* _ACTION ITEM_
In your reply, reproduce the lines from the first one below to the line containing "Musicals; Children's Theatre", inclusive, exactly as they stand.

---- DATA SHOWN

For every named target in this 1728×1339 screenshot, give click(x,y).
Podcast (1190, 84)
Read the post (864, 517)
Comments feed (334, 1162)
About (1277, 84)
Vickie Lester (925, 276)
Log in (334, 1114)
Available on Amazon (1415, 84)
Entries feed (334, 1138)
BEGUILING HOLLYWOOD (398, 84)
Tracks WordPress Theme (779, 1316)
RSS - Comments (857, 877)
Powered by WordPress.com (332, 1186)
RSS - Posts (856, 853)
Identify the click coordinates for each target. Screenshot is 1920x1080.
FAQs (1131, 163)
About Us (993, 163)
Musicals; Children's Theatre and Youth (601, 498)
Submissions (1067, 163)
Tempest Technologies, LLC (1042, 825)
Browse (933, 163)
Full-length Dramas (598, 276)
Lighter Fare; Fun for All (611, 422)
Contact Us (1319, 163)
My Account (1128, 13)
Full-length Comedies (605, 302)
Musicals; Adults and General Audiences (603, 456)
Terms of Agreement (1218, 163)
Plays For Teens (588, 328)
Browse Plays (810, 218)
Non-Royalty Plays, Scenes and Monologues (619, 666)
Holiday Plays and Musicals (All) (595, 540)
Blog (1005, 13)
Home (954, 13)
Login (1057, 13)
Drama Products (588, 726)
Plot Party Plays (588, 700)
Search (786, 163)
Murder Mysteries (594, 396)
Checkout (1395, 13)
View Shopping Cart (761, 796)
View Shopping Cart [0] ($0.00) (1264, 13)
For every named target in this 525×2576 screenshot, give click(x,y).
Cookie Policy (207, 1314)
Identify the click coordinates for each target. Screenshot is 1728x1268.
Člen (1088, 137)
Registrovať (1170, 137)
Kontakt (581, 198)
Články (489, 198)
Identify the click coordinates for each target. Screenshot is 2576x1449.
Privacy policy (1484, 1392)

--------

* _REPLY TO THE EXERCISE_
For every named target in this 1728×1339 screenshot, give click(x,y).
Podcast (1190, 84)
Read the post (864, 517)
Comments feed (334, 1162)
About (1277, 84)
Vickie Lester (925, 276)
Log in (334, 1114)
Available on Amazon (1415, 84)
Entries feed (334, 1138)
BEGUILING HOLLYWOOD (398, 84)
Tracks WordPress Theme (779, 1316)
RSS - Comments (857, 877)
Powered by WordPress.com (332, 1186)
RSS - Posts (856, 853)
Identify the click coordinates for each target. Screenshot is 1920x1080.
FAQs (1131, 163)
About Us (993, 163)
Musicals; Children's Theatre and Youth (601, 498)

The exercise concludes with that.